BATURAM NAYAK narrates how he along with his father, wife and daughter vanquished Covid-19 at home
My 92-year-old father Shri Surendra Prasad was suffering from fever akin to flu for more than a week. Considering his age, I regularly interact with him to make sure that he is comfortable. Soon the fever got hold of me, too. My wife Nandita and daughter Shruti were the next to be hit.
We wasted no time and got ourselves tested. All four of us tested positive for Covid-19. We took the news coolly and didn’t panic at all.
In my hometown of Sambalpur in Odisha, I consulted the very best doctor, who himself is co-owner of a private Covid-care hospital and also a close relative. I asked him what to do. He advised us to stay home-quarantined and get treated at home.
“Turn your home to a self-nursing home,” he said, calmly.
However, the greatest cause of concern was my father’s age, followed by my existing heart ailment as well as my wife’s issues such as blood pressure and thyroid for which she is on regular medication.
As we all are well-covered with medical insurance, my son, who is an officer in an insurance company in Jeypore, kept pressing me to take a quick decision and urgently shift to the nearest, top medical centre in Bhubaneswar for urgent treatment.
But shifting all the four of us so quickly in an already stretched, panic-stricken, overloaded medical system, when all the hospitals were running out of beds would be suicidal, my consulting doctor advised.
“Stay home, be in touch with me, nurse one another and get healed,” he said, expertly. The only issue was my wife’s oxygen level, which remained constantly at 92-93 during day time, but would fall to the 80s when she was asleep.
We were advised to keep vigil on her at night, waking her up every hour. To raise oxygen levels, the advice was to do pranayama and walk around the room for about five minutes, and sleep in the prone position. She became our main cause of concern, but once we focused on her, monitored her condition and took corrective measures, she improved impressively.

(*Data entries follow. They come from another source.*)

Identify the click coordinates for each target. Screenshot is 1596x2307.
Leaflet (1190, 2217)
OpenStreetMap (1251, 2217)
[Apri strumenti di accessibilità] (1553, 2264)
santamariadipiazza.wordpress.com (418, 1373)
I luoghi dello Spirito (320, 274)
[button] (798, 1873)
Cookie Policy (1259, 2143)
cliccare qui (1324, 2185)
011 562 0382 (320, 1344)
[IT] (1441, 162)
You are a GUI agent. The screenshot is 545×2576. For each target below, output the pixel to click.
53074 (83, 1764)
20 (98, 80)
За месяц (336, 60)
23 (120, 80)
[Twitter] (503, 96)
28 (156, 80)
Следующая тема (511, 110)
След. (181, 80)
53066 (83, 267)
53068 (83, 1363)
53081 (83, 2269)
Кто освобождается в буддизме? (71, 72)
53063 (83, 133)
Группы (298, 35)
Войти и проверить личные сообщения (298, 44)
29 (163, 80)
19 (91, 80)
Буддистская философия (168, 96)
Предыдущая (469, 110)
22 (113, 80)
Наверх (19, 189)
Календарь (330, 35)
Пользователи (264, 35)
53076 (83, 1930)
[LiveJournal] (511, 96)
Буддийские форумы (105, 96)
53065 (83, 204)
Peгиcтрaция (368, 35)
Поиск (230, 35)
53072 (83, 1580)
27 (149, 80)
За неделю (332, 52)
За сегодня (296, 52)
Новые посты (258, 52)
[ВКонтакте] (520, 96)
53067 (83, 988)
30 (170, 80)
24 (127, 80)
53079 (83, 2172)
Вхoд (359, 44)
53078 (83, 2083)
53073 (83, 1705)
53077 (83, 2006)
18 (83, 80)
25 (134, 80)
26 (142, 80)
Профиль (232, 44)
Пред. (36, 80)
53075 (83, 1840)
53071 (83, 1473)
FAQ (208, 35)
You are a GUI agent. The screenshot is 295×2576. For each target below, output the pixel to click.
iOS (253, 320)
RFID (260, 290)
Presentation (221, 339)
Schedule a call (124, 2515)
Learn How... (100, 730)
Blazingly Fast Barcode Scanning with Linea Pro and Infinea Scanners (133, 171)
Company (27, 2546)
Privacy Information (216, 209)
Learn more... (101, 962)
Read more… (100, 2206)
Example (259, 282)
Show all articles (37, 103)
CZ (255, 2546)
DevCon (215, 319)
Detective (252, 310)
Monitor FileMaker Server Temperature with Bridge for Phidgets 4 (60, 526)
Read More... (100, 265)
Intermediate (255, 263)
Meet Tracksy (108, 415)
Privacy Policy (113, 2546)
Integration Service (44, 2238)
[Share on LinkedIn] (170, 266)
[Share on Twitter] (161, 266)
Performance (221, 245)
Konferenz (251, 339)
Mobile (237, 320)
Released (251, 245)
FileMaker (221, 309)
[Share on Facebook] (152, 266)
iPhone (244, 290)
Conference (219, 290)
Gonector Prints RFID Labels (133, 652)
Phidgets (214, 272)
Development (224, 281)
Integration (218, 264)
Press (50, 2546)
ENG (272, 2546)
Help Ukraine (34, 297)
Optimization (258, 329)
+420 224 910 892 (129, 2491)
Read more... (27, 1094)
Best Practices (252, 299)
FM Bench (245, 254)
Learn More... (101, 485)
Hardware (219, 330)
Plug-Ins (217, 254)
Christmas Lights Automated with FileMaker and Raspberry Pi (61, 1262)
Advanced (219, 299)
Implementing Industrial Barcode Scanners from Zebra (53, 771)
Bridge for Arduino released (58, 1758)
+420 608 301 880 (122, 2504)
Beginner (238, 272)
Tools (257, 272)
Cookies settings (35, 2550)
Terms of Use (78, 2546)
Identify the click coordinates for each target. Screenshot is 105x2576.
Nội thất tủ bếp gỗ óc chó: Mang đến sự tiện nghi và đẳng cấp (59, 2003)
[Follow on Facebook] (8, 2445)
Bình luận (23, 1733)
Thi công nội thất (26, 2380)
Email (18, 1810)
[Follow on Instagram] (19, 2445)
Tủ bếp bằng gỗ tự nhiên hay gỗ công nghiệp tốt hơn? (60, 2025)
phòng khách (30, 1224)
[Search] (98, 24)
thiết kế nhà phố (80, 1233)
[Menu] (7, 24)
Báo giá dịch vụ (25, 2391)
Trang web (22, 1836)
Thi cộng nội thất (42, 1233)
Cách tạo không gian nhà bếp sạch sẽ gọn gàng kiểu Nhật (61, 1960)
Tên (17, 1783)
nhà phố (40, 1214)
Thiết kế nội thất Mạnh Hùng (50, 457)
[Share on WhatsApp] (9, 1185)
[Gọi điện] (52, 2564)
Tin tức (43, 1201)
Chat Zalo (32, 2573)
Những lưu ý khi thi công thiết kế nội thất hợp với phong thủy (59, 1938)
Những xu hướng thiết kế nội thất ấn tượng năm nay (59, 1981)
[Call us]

My daughter and I would also do our bit of pranayama and walking, keeping her company.
During the whole episode, my father was the fittest among all of us, with no alarms, no complaints ― that in itself was a great source of satisfaction as well as inspiration for our team work in nursing each other at home.
Now, even as we are locked at home, looking back in retrospect, I think the following three points helped us to prevent a crisis:
1. We were cool and didn’t panic at all since the very first day.
2. We took a calculated risk, but a wise decision to get treated at home, reposing full faith in our consulting physician, who saved us from a whole lot of troubles, physically, financially and emotionally. We would have suffered to the point of a complete breakdown, had we shifted ourselves for treatment to a medical centre in Bhubaneswar.
3. In a situation of oxygen shortages around town, we took it upon ourselves to revive our oxygen levels by doing pranayama, taking short walks and keeping our spirits high at all times.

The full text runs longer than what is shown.